*** Opening of RECORDS PROVIDED ***
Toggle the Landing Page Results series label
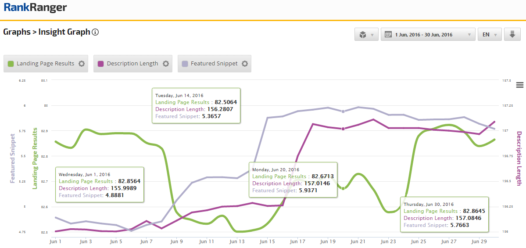 pyautogui.click(x=45, y=64)
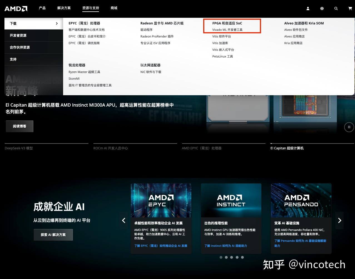Open the 了解 Instinct 如何为 AI 添能助力 link
Image resolution: width=355 pixels, height=279 pixels.
225,246
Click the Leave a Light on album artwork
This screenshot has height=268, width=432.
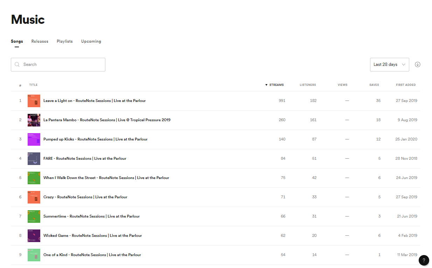click(x=34, y=101)
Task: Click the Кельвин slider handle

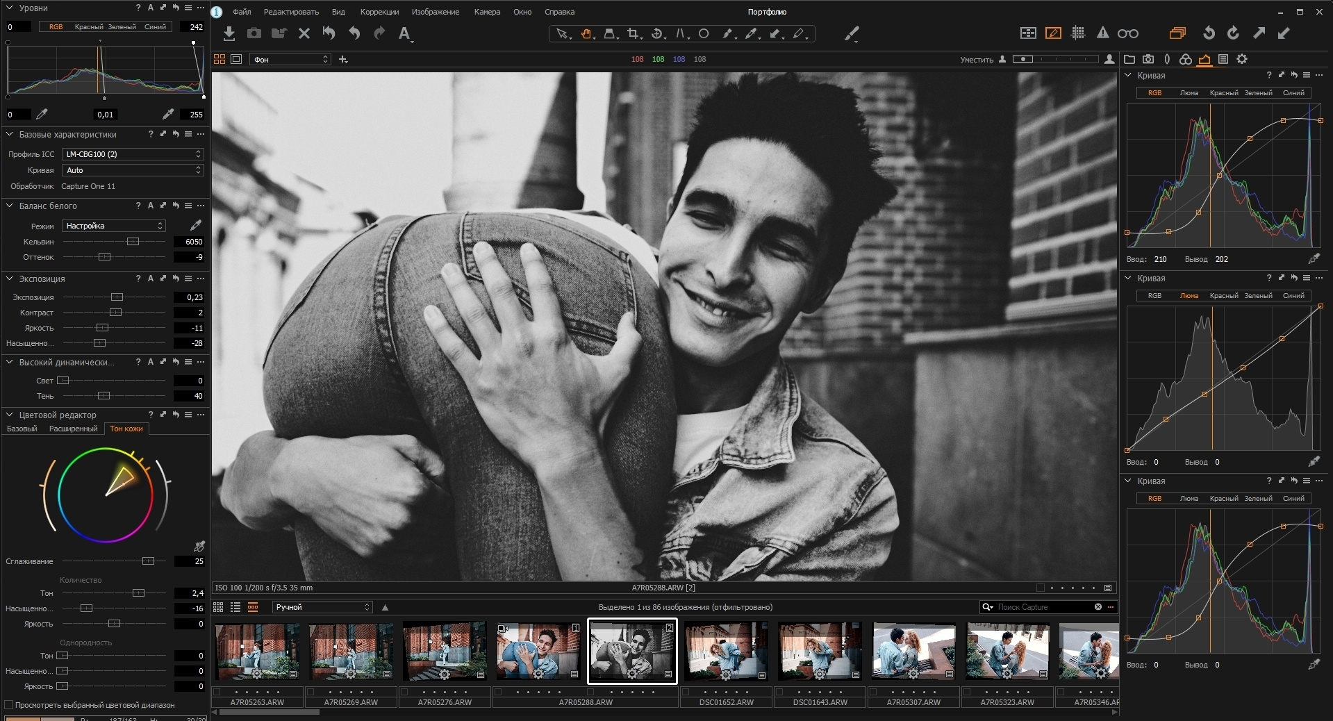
*** Close of RECORDS PROVIDED ***
_WORK TO COMPLETE_
Pictures are to be left out; the records above must be repeated word for word.

_SOLUTION TO THIS EXERCISE_
Toggle the Landing Page Results series label
 pyautogui.click(x=45, y=64)
Open the 了解 Instinct 如何为 AI 添能助力 link
Image resolution: width=355 pixels, height=279 pixels.
225,246
Click the Leave a Light on album artwork
This screenshot has height=268, width=432.
click(x=34, y=101)
Task: Click the Кельвин slider handle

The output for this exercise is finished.